RECORD EXTRACTS:
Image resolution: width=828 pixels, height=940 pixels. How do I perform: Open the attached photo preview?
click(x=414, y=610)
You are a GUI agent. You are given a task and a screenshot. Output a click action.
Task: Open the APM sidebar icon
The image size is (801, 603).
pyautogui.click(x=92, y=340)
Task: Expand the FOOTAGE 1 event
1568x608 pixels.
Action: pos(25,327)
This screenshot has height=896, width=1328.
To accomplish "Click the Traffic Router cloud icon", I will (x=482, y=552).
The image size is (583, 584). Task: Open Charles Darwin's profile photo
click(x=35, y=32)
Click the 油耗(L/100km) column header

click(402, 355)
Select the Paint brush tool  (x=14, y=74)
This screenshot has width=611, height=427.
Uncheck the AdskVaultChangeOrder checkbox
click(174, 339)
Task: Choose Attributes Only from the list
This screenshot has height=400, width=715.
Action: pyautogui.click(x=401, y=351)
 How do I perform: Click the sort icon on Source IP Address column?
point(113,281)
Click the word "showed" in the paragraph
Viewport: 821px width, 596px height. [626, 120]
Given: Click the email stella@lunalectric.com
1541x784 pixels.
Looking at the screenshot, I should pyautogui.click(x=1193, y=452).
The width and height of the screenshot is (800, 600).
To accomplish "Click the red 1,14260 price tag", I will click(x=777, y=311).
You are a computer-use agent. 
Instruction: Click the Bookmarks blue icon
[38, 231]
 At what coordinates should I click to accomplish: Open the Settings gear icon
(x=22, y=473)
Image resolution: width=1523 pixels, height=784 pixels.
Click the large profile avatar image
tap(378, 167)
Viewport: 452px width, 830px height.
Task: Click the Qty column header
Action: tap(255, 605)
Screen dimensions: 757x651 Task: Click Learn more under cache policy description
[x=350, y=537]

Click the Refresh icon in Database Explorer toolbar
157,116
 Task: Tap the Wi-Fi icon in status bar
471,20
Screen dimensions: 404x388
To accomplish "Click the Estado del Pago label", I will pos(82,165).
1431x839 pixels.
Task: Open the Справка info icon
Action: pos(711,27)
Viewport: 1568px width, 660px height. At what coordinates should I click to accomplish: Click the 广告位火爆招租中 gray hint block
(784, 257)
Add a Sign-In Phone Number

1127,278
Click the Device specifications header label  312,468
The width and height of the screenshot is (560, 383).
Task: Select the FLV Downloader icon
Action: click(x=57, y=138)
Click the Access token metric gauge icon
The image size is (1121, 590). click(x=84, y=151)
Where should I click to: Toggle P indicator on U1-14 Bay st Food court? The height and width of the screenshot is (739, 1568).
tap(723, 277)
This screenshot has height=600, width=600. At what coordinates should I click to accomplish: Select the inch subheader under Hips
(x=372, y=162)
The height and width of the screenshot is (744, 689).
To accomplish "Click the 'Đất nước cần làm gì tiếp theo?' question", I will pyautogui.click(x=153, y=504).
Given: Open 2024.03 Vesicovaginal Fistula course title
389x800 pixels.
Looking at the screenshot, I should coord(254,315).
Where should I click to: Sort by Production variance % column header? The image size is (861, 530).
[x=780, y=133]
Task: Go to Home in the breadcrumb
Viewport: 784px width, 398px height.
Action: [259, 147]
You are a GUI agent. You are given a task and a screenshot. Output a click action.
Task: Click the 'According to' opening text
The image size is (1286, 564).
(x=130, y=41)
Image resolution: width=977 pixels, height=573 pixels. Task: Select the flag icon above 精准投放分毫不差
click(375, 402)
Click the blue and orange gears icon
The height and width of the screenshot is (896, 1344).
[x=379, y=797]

EXERCISE DIRECTIONS:
Return the lines running from the one that contains "You are a computer-use agent." down to the one that contains "tap(723, 277)", both included, copied exactly.

EXPECTED ANSWER:
You are a computer-use agent. 
Instruction: Click the Bookmarks blue icon
[38, 231]
 At what coordinates should I click to accomplish: Open the Settings gear icon
(x=22, y=473)
Image resolution: width=1523 pixels, height=784 pixels.
Click the large profile avatar image
tap(378, 167)
Viewport: 452px width, 830px height.
Task: Click the Qty column header
Action: tap(255, 605)
Screen dimensions: 757x651 Task: Click Learn more under cache policy description
[x=350, y=537]

Click the Refresh icon in Database Explorer toolbar
157,116
 Task: Tap the Wi-Fi icon in status bar
471,20
Screen dimensions: 404x388
To accomplish "Click the Estado del Pago label", I will pos(82,165).
1431x839 pixels.
Task: Open the Справка info icon
Action: pos(711,27)
Viewport: 1568px width, 660px height. At what coordinates should I click to accomplish: Click the 广告位火爆招租中 gray hint block
(784, 257)
Add a Sign-In Phone Number

1127,278
Click the Device specifications header label  312,468
The width and height of the screenshot is (560, 383).
Task: Select the FLV Downloader icon
Action: click(x=57, y=138)
Click the Access token metric gauge icon
The image size is (1121, 590). click(x=84, y=151)
Where should I click to: Toggle P indicator on U1-14 Bay st Food court? The height and width of the screenshot is (739, 1568).
tap(723, 277)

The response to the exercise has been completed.